**DIRECTION A**:
From the overview of New Covenant Theology, copy out everything from "The primary premise" down to "of God's law.".
**DIRECTION B**:
In the overview of New Covenant Theology, with whom alone did God establish the Old Covenant?
**DIRECTION C**:
Condense the paragraph of the overview of New Covenant Theology that begins "The New Covenant is a new and better covenant" into a short list that keeps its main facts.

New Covenant Theology

     New Covenant Theology (NCT) is a biblical approach to understanding God's unfolding plan of salvation. The focus of this approach is the work and person of Jesus Christ with emphasis on what God has accomplished and fulfilled in Christ for the elect. The Lord Jesus is the grand theme of both the New and Old Testament Scriptures which unifies all of the Bible (Eph. 1:9,10).

     The primary premise of NCT is that the New Covenant as mediated by Christ is a brand NEW covenant which totally replaces the Old Covenant (Heb. 8:6-13). The Old Covenant was a covenant which God established with the Nation of Israel only. The terms of this covenant were the Ten Commandments or Tables of Stone (Exodus 34:27-28; Dt. 5:1-3). Thus, the Ten Commandments were only the essence of the Old Covenant (or first covenant) and Not the essence of all of God's law.

     In addition, the Old Covenant was a legal covenant with Israel that demanded perfect obedience in order to receive the promised blessings (Ex. 19:3-6). The primary function of the Old Covenant was a ministry of death (2 Cor. 3:6-9) and was a tutor to lead the Israelites to Christ (Gal. 3:24,25).

     The New Covenant is a new and better covenant. Jesus Christ is the mediator of the New Covenant which is founded on better promises (Heb. 8:6). The New Covenant is made up of totally regenerate membership since Christ has died only for His people who receive the complete benefits of His reconciling work (Heb. 8:10-12; Heb. 7:25). Jesus Christ, then, kept the terms of the Old Covenant perfectly and earned all the blessings for His people.

     Since Jesus is the mediator of the New Covenant, He is the new Lawgiver and Lord of the church (Heb. 1:1-3; Heb.7:12). Thus, all Christians are under the authority of the New Covenant which is governed by the New Testament Scriptures (Eph. 2:19,20). The Old Covenant has been perfectly fulfilled in Christ and done away. God's law is still binding on the believer but God's righteous standards are contained in the Law of Christ (Gal.6:2; 1 Cor.9:21). The people of God in the New Covenant era are motivated internally to obey the Law of Christ.

     NCT as seen above does differ from Covenant Theology and Historic Dispensationalism. In regards to Covenant Theology, the NCT view asserts that the "Covenant of Works" and "Covenant of Grace" cannot be found in Scripture. We would agree that God had a Gracious Purpose in placing the nation of Israel under the law as a covenant. However, this does not make the Old Covenant a covenant of grace. Scripture indicates that the purpose of the Mosaic Law was to bring deep conviction of sin to those under the covenant to lead them to Christ (Gal 3:23-25).

     In addition, NCT views the nation of Israel as a picture of the people of God but not the real people of God (Heb. 8:7-9; Heb. 10:1). Thus, the nation of Israel is mainly the Unbelieving people of God who are rejected by God (Matt. 8:5-12). While a remnant of the nation of Israel were true believers, New Covenant era believers are now the True people of God since Jesus has purchased all those in the New Covenant (1 Pet. 2:4-10). In NCT, the Ten Commandments are NOT the essence of the "Moral Law" but are seen as a Unit applying only as the terms of the Old Covenant with Israel. The Christian, then, is no longer bound by the terms of the Old Covenant. The Law of Christ is the objective standard for the New Covenant believer.

**GIVEN ENTRIES**:
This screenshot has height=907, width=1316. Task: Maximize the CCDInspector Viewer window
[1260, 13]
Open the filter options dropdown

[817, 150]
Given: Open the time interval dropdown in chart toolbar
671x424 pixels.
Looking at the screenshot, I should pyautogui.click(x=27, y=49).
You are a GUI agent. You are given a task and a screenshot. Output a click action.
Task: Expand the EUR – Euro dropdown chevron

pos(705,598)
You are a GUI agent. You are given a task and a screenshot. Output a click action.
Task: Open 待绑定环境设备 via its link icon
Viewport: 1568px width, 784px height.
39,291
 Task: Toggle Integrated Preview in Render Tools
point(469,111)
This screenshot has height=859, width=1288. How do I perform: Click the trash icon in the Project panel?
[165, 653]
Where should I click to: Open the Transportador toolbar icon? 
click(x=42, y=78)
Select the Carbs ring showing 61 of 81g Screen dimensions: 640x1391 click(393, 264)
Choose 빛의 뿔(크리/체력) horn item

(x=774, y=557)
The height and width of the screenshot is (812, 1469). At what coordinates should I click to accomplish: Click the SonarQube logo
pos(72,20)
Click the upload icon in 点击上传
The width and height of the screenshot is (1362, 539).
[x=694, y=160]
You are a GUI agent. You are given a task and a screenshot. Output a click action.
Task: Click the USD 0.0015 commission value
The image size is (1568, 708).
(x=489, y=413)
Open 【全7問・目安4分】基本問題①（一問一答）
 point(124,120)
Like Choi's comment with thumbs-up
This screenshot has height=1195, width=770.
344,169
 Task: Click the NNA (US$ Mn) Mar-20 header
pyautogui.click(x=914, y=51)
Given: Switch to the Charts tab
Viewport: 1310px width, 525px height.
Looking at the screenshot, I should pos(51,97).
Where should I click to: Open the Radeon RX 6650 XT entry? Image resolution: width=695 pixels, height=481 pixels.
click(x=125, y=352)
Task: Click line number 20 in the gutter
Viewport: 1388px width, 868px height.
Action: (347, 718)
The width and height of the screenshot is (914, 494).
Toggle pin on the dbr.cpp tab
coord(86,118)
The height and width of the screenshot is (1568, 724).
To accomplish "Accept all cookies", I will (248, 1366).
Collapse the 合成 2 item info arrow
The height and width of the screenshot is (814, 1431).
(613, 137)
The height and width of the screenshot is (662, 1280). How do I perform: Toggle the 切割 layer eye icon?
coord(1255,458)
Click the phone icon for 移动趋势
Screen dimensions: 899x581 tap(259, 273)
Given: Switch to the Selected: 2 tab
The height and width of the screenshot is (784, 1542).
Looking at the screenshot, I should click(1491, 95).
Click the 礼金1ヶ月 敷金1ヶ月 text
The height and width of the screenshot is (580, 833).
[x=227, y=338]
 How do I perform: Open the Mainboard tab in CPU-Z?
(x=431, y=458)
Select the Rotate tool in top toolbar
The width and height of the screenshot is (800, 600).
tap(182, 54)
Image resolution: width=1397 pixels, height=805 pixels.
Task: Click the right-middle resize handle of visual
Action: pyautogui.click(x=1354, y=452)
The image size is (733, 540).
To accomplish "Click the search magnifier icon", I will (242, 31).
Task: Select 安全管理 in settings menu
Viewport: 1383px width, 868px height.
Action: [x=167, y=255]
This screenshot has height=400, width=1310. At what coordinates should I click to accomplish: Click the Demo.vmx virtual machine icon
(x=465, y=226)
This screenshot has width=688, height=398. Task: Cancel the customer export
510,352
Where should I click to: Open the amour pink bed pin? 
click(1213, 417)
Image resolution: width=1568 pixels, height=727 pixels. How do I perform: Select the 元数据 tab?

**WRITTEN REPLY A**:
The primary premise of NCT is that the New Covenant as mediated by Christ is a brand NEW covenant which totally replaces the Old Covenant (Heb. 8:6-13). The Old Covenant was a covenant which God established with the Nation of Israel only. The terms of this covenant were the Ten Commandments or Tables of Stone (Exodus 34:27-28; Dt. 5:1-3). Thus, the Ten Commandments were only the essence of the Old Covenant (or first covenant) and Not the essence of all of God's law.

**WRITTEN REPLY B**:
With the Nation of Israel only.

**WRITTEN REPLY C**:
- The New Covenant is a new and better covenant.
- Jesus Christ is its mediator, and it is founded on better promises (Heb. 8:6).
- Its membership is entirely regenerate, because Christ died only for His people, who receive the complete benefits of His reconciling work (Heb. 8:10-12; Heb. 7:25).
- Christ kept the terms of the Old Covenant perfectly and earned all the blessings for His people.